My point is pretty simple here, if Baylor didn’t know about Ukwuachu’s issues that isn’t a strong defense. And even if they didn’t know, again, this shouldn’t be the focal point of the media’s coverage of this story. It’s a small detail, much less pertinent, for instance, than whether school President Ken Starr knew or didn’t know about Ukwuachu’s felony charges for rape.
5. College athletics needs a lawsuit to shake up the admissions process.
I hope the victim in this Baylor case files a Title IX lawsuit based on Baylor’s clearly flawed investigation and a negligence lawsuit based on Ukwuache’s admission and hits Baylor for tens of millions of dollars in damages. Because while Baylor’s conduct here is difficult to defend, it isn’t entirely unique.
There are many students on college campuses who have no business being there but for their athletic talent. If an athletic program is bringing students on campus — and giving them scholarships despite clear red flags in their past behavior — and these students later act out in a criminal fashion upon other students, this needs to be actionable for the student victims.
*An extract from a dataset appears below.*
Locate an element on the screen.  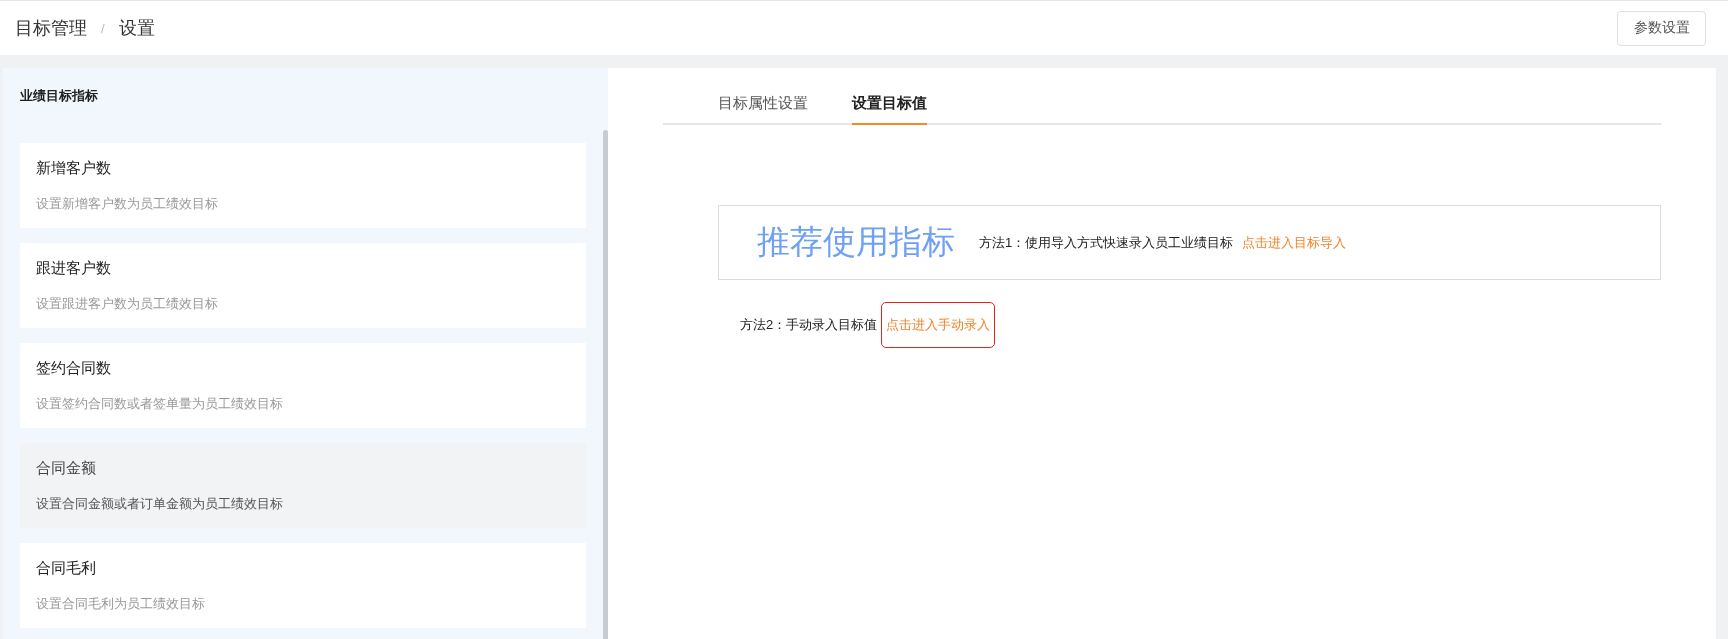
tab: 目标属性设置 is located at coordinates (763, 106).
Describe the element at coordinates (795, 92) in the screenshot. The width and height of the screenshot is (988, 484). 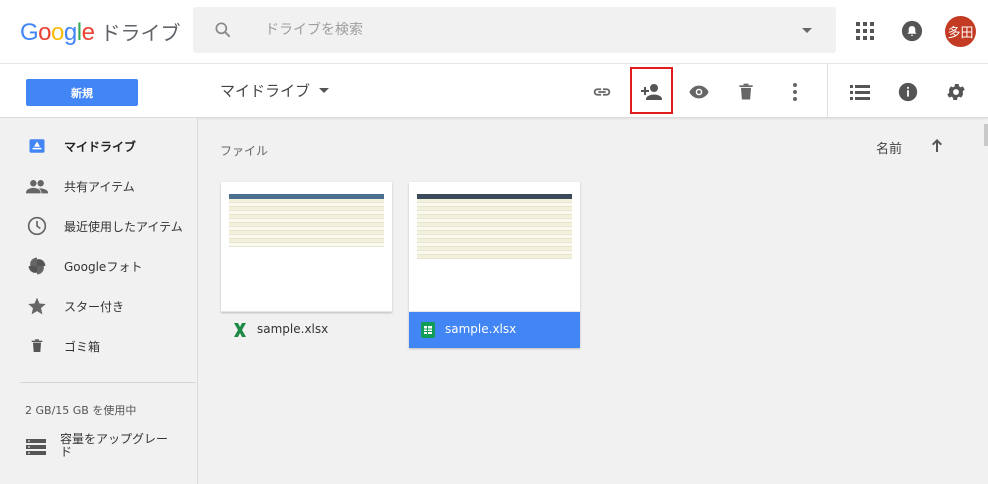
I see `more-vert-icon` at that location.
Because without athletics these players wouldn’t be on campus to perpetrate crimes and create victims.
The only way the academic side of college will take control of messes like these, sadly, is if the financial risks become too high to ignore.
This victim needs to sue Baylor, refuse to settle when the school offers her million to privately do so, and shine a bright light on a mess that exists everywhere.
6. What’s the limit of second chances?
This is the biggest questionl: How do you decide who deserves a second chance? Let’s not be naive here, the reason Ukwuachu got a second chance at Baylor was because he was really good at football, so good that Baylor believed his talent outweighed his problems.
It’s easy to pile on to Baylor r– and much of the criticism is deserved — but we’re a society that rewards second and third chances to people of talent. A scholarship is, at least in some sense, a bargained for exchange. Baylor believed that Ukwuachu’s talents were significant enough to balance out the risk that he brought to bear on campus. They gambled on him and lost.
But what about all the gambles that coaches take that don’t end in felony charges? What about the success stories which never receive attention? In essence, how do you decide when an athlete with past issues in his life is capable of redemption and when he isn’t? Put simply, you can never know for sure which players will save your job with their second chances, and which ones might well end up costing you that job.
And while many are focusing on Art Briles’s role in this sad case, for me this isn’t just a football story, far from it, we should all be asking what Baylor president Ken Starr knew and when he knew it.
Because this isn’t just a Baylor football scandal, this is a Baylor University scandal.